Elizabeth Ann Loika, Linda H. Yoder, and Rebecca Richardson, The Journal for Nurse Practitioners 2018

Breast cancer related lymphedema (BCRL) is an incurable, disfiguring, progressive complication occurring after breast cancer treatment. BCRL is difficult to treat and is characterized by significant and persistent swelling. Lymphedema is the most common morbidity resulting from breast cancer treatment. Therefore, BCRL should be assessed during clinic visits in oncology and primary care settings. An evidence-based algorithm for early detection of BCRL in primary care settings is presented with explanations of the protocol elements.

Main findings

  • The goal of this project was to determine the protocols primary care providers used in their practice settings to determine the development of BCRL.
  • The needs assessment questionnaire was sent to 20 providers who were surveyed about their assessment of BCRL development. The assessment results revealed that 100% of the providers failed to assess symptom levels, functional abilities, and changes in QoL among breast cancer survivors.
  • The providers indicated that they did not assess patients’ arm measurements, and no follow-up recommendations were being recorded in patients’ medical records.
  • No consistent BCRL patient education was addressed during patient encounters.

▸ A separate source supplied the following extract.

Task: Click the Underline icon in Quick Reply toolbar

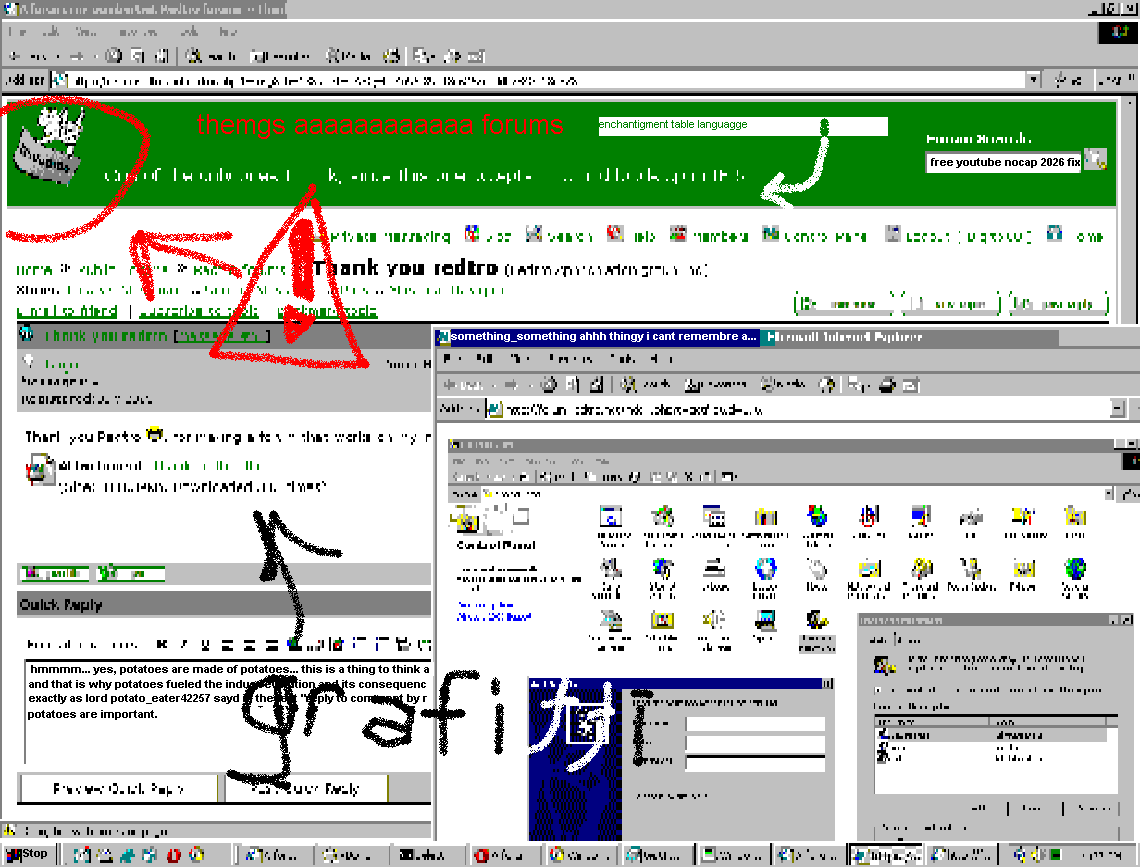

Symptom information and objective findings such as measurements for potentially existing disease were not discussed, and a standardized BCRL protocol for early detection was not used.
  • An algorithm was produced that can guide the primary care provider. This included an early assessment symptoms questionnaire, BIS measurements if available, circumferential measurements as per a protocol and a skin assessment.
  • A BCRL diagnosis will depend on the results of the initial response to questions that elicit symptoms of disease development. The diagnosis of BCRL generally includes > 1 accompanied symptom or physical change; however, a positive finding for 1 separate category can support referral. A thorough history and baseline measurements are crucial to the clinical assessment of the early onset of BCRL. Skin problems are commonly experienced by BCRL patients, and infections are frequently a consequence of chronic inflammatory disease progression. Therefore, it is prudent to include skin assessments, both subjective and objective.
  • The protocol also includes anatomic diagrams to annotate specific symptom locations based on the answers to the questions in the assessment.
  • Six symptom domains are assessed: pain, numbness/heaviness, infection, oedema, functionality, and range of movement. The patient is asked to rate the degree of impairment in each domain on a 6-point scale, where 0 indicates no impairment and 5 indicates severe impairment.
  • Questions about early symptoms of BCRL include the following:
    • Location and degree of pain.
    • A feeling of numbness or heaviness in hands, wrists, arms, underarms, breast, back, or upper extremities.
    • Development of infections in hands, wrists, or upper extremities since breast cancer treatment.
    • Swelling hands, wrists, arms, underarms, breast, back, or upper extremities.
    • Functionality is evidenced by upper torso mobility difficulties, increased motion restrictions, activity restrictions or avoidance, difficulty lifting/pushing heavy objects, and arm-stretching limitations.
    • Difficulty completing household chores, preparing meals, combining hair, and/or dressing
  • The BCRL protocol contains consolidated evidence and systematically guides health professionals to arrive at an early BCRL diagnosis and make the appropriate referral for further specialty intervention, as available. Using this protocol, BCRL assessment can be documented at the time of initial presentation and followed closely for changes with proactive attempts for appropriate referral.